Effective quantum volume, fidelity and computational cost of noisy
quantum processing experiments
- URL: http://arxiv.org/abs/2306.15970v2
- Date: Fri, 19 Jan 2024 17:00:57 GMT
- Title: Effective quantum volume, fidelity and computational cost of noisy
quantum processing experiments
- Authors: K. Kechedzhi, S. V. Isakov, S. Mandr\`a, B. Villalonga, X. Mi, S.
Boixo, V. Smelyanskiy
- Abstract summary: Experimental noisy quantum processors can compete with and surpass all known algorithms on state-of-the-art supercomputers.

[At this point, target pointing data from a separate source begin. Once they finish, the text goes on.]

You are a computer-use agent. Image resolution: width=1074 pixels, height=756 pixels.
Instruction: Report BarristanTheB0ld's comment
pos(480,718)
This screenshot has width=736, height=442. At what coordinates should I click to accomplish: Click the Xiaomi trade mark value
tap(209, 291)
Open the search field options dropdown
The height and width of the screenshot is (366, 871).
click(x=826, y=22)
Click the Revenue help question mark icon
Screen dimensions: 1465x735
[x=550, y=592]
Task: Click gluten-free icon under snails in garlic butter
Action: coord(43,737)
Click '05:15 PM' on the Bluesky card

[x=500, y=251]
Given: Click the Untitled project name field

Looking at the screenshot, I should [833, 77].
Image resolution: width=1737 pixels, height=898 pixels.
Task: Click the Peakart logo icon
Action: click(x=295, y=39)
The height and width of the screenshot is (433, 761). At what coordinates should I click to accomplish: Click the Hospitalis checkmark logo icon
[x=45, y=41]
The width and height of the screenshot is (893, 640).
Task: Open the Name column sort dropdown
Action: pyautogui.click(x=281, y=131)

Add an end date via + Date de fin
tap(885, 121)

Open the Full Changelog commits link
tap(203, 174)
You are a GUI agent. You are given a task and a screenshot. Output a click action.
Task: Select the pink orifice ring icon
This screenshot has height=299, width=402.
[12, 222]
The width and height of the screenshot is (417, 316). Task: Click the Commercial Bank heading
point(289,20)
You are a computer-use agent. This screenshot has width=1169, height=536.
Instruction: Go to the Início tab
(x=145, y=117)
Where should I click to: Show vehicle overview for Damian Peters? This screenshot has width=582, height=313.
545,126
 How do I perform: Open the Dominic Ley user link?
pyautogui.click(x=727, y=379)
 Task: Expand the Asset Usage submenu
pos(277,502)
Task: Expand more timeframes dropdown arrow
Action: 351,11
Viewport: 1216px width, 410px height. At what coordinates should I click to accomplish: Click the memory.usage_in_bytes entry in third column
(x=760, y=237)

We provide a framework to explain the tradeoff between experimentally achievable signal-to-noise ratio for a specific observable, and the corresponding computational cost.
- Score: 0.0
- License: http://creativecommons.org/licenses/by/4.0/
- Abstract: Today's experimental noisy quantum processors can compete with and surpass
all known algorithms on state-of-the-art supercomputers for the computational
benchmark task of Random Circuit Sampling [1-5]. Additionally, a circuit-based
quantum simulation of quantum information scrambling [6], which measures a
local observable, has already outperformed standard full wave function
simulation algorithms, e.g., exact Schrodinger evolution and Matrix Product
States (MPS). However, this experiment has not yet surpassed tensor network
contraction for computing the value of the observable. Based on those studies,
we provide a unified framework that utilizes the underlying effective circuit
volume to explain the tradeoff between the experimentally achievable
signal-to-noise ratio for a specific observable, and the corresponding
computational cost. We apply this framework to recent quantum processor
experiments of Random Circuit Sampling [5], quantum information scrambling [6],
and a Floquet circuit unitary [7]. This allows us to reproduce the results of
Ref. [7] in less than one second per data point using one GPU.